■ Actions to take
- 1) Answer these questions using the excerpt on synthetic biology.
(a) According to McEuen, how many people were killed in four years of fighting in World War I?
(b) How efficient are silicon chips in the "solar energy smackdown"?
(c) What did the DNA strands in the CalTech scientist's DNA origami assemble themselves into?
- 2) In the excerpt on synthetic biology, reproduce the passage that begins with the words containing "But synthetic biology" and ends with "than 50 million.", swapping "influenza" for "flu".
- 3) List every risk of synthetic biology named in the excerpt on synthetic biology.

■ Extract
____

McEuen described the current revolution in synthetic biology as "hacking life." Once DNA has been sequenced, scientists can modify it or synthesize it from scratch, producing a life form with a different genome from the original. McEuen offered the light-hearted example of the CalTech scientist who created DNA origami: DNA strands that assembled themselves into happy faces.

But synthetic biology offers huge risks: bioterrorism, political destabilization, ecological catastrophe. As a reference, McEuen noted that in four years of fighting, 16 million people were killed in World War I. It only took months for the 1918 influenza to kill more than 50 million.

Still, the field of synthetic biology could also offer huge benefits, like biofuel from algae and malaria drugs cheap enough to use in the third world. Many large companies are interested in turning DNA into cash, said McEuen, but added that the science is very democratic. "There's a gold rush going on. Do-it-yourself synthetic bio labs are popping up in garages all over."

The very small just may be the solution to the very large energy crisis. In a "solar energy smackdown," McEuen demonstrated that nanotechnology wins over synthetic biology: silicon chips are 10 percent efficient, compared with biofuels, which are 1-2 percent efficient. "And corn to ethanol is only 0.1 percent efficient," he added. "Ethanol is strictly politics, not science."

____

■ Material provided
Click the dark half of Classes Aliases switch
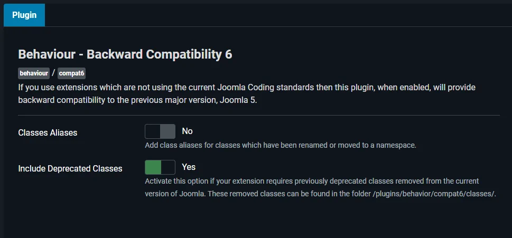This screenshot has width=512, height=238. (x=152, y=131)
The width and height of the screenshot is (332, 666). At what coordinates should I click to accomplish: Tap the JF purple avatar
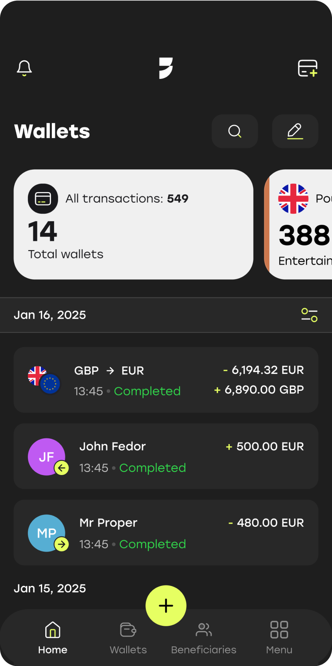click(46, 457)
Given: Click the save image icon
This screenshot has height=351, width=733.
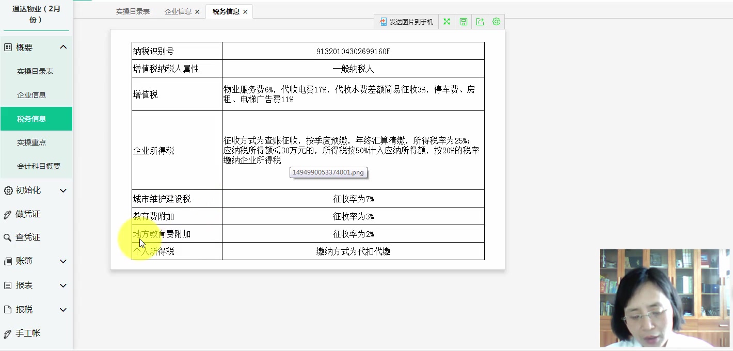Looking at the screenshot, I should pyautogui.click(x=463, y=21).
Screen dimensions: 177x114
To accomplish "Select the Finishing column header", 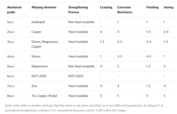I will (x=152, y=7).
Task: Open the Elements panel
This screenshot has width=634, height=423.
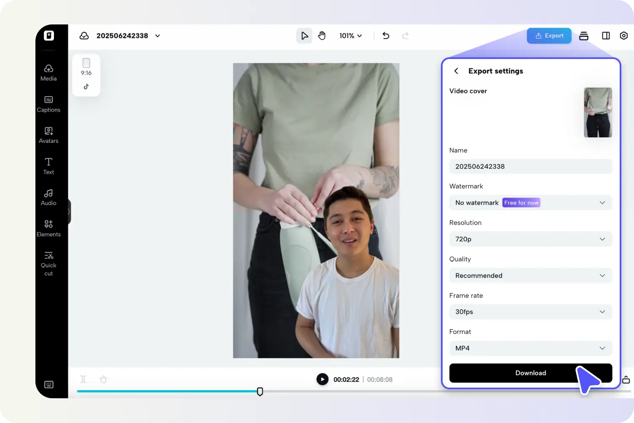Action: 48,228
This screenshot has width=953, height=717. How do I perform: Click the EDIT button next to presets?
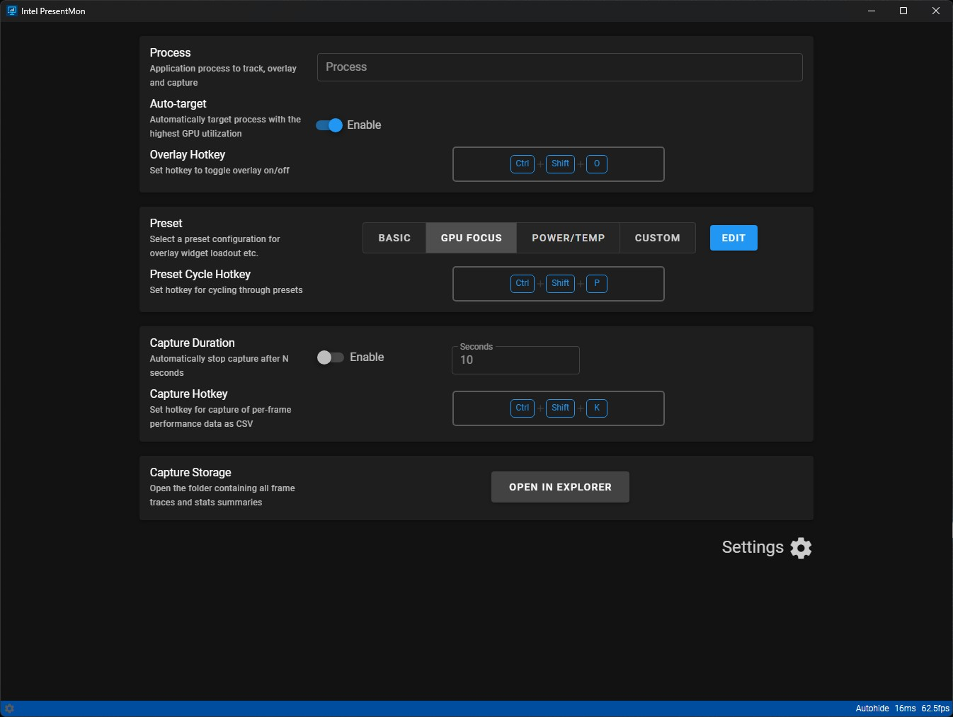click(x=734, y=237)
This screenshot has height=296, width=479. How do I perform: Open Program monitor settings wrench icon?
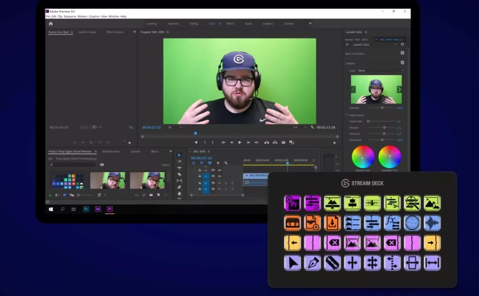[312, 127]
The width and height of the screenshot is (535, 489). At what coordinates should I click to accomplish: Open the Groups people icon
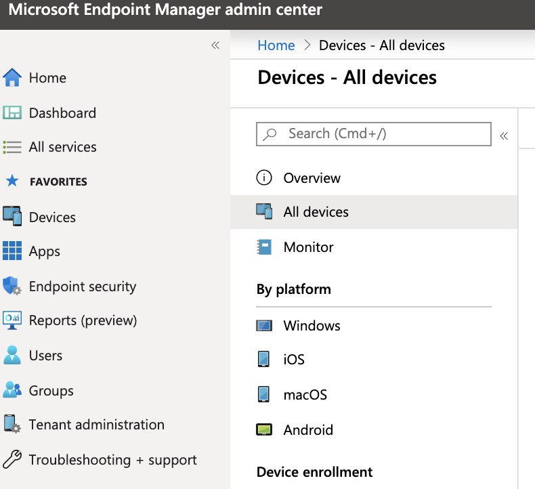[12, 389]
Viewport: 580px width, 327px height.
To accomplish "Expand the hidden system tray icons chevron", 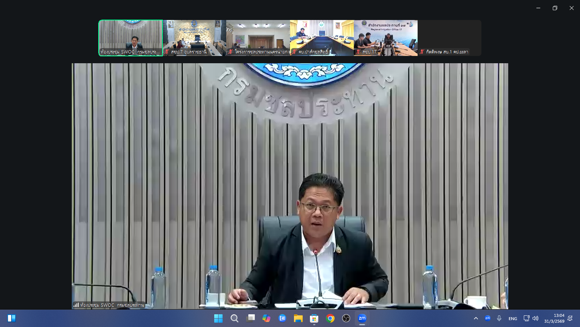I will (476, 318).
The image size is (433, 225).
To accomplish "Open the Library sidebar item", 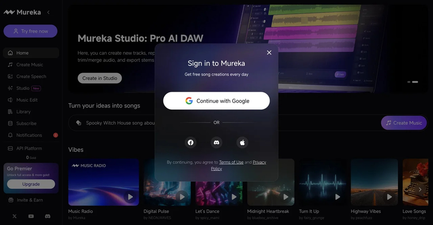I will [x=23, y=111].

____

■ Exercise results
- 1)
(a) 16 million people.
(b) 10 percent efficient.
(c) Happy faces.

- 2)
But synthetic biology offers huge risks: bioterrorism, political destabilization, ecological catastrophe. As a reference, McEuen noted that in four years of fighting, 16 million people were killed in World War I. It only took months for the 1918 flu to kill more than 50 million.

- 3) Bioterrorism, political destabilization, ecological catastrophe